Contingency theory asserts there is no single best method to organize or lead a company, and that decisions should be made contingent on circumstances. Researchers say this applies equally in crisis management, because crises are fluid, complex, and uncertain. Crisis managers must adapt their response to make it contingent upon the situation. 

Crisis leaders and communicators should take into account a range of external factors, such as threats, the marketplace environment, social and political support, the characteristics of public stakeholders, and the complexity of the issue.

Internal factors include characteristics of the organization and other threats.

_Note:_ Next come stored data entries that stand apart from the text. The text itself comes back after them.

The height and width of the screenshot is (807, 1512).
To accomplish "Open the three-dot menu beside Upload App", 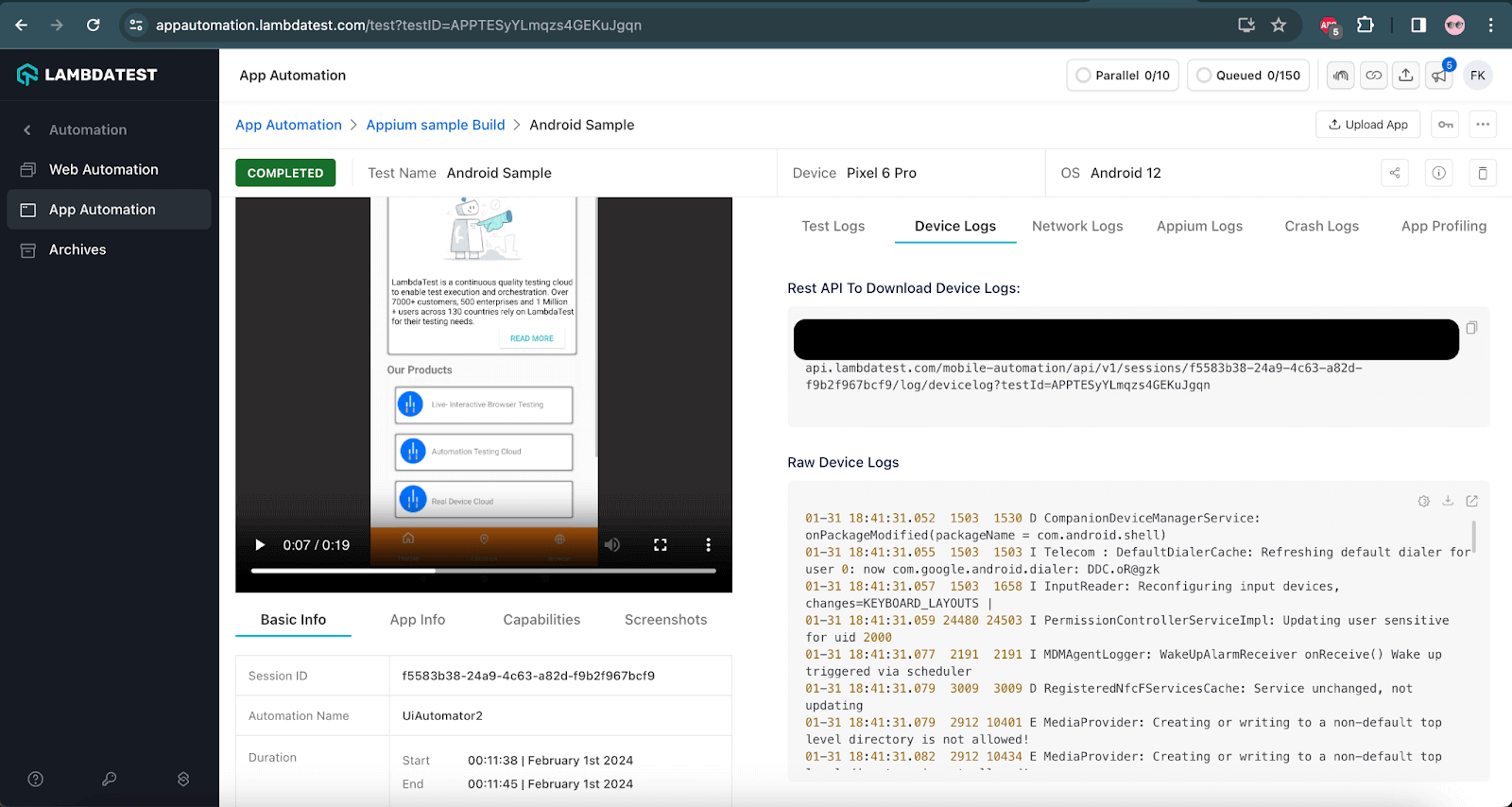I will point(1483,125).
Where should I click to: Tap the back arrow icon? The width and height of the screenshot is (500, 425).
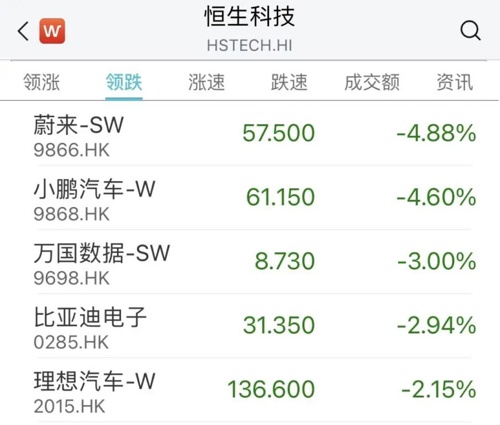23,31
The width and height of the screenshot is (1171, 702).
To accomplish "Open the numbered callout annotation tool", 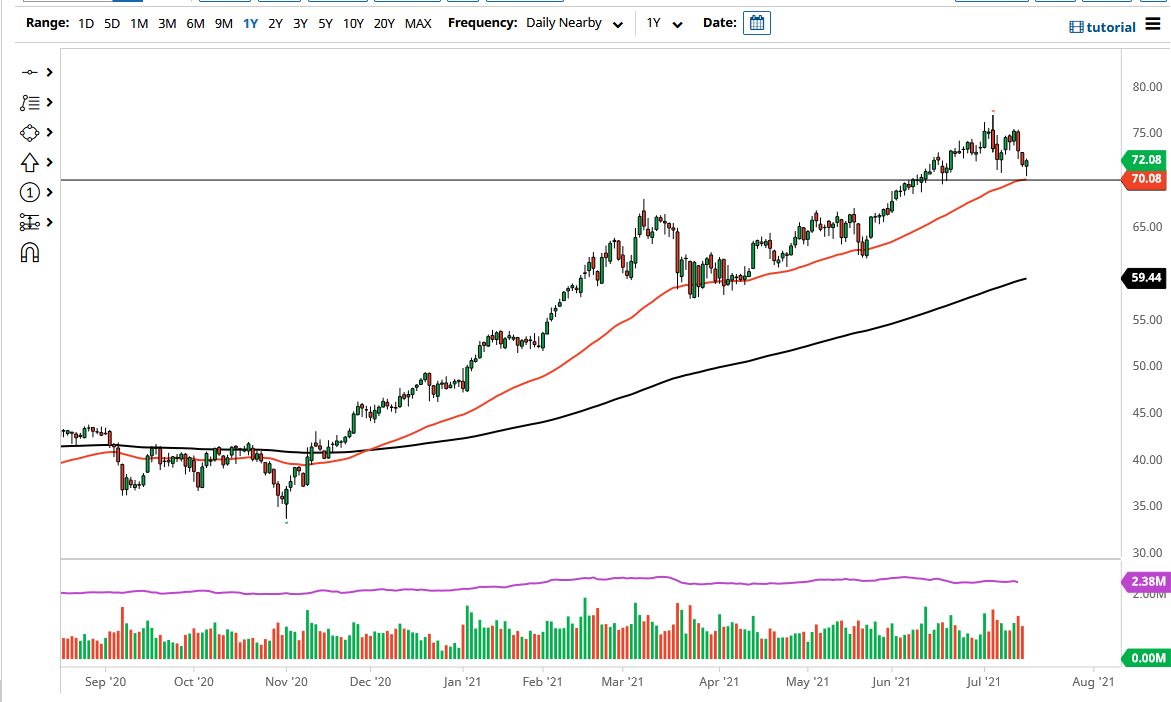I will tap(27, 192).
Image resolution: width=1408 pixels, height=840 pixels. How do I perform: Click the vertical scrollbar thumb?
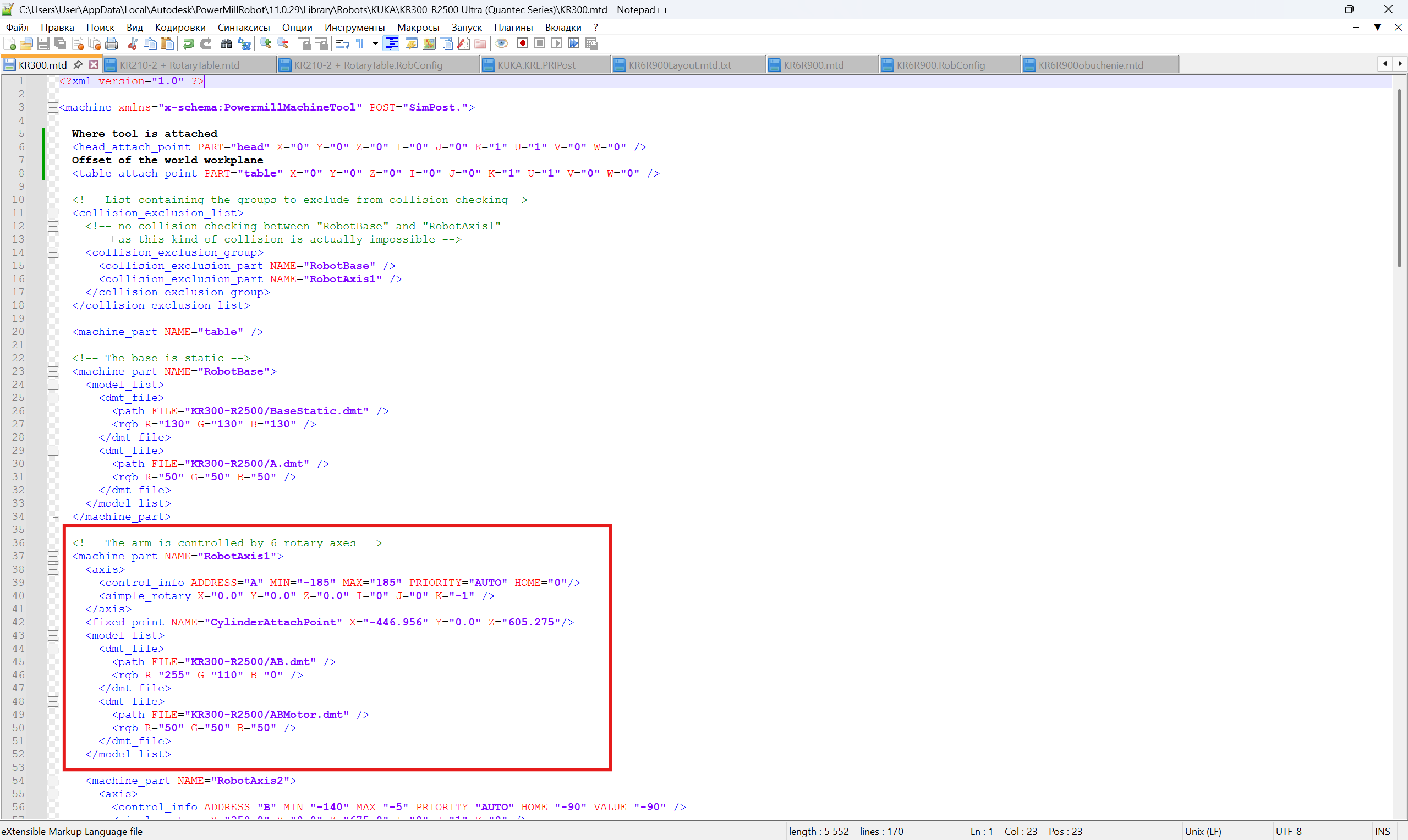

Diffusion of Innovation Theory

The diffusion of innovation theory describes how new ideas spread and become accepted. According to Evertt Rogers, who pioneered the theory in his 1962 book Diffusions of Innovations, a small minority of people initially adopt innovations. When about 20 percent of the population adopts a new behavior, 70 percent of the remaining people will adopt it, too.

This idea has influenced crisis management by shaping efforts to change behavior and attitudes in emergencies. Specifically, the diffusion of innovation theory can identify behaviors that might be most easily changed, the people who might adopt new practices (and influence others), and the most effective ways to spread new ideas. 

An example application of this theory is the effort by public health agencies to get people to wear masks during a pandemic.

Theory of Human Capital

The theory of human capital comes from economics, and frames individual characteristics such as education, health, and birthplace as factors that contribute to a person’s productivity and income.  

In crisis management, inequalities of human capital — such as disadvantages in education and healthcare and unfair income distribution among classes and races — can lead to or exacerbate crises. For example, when reflected in lower wages or job status, these inequalities make companies vulnerable to discrimination lawsuits, damaged morale, and reputation harm.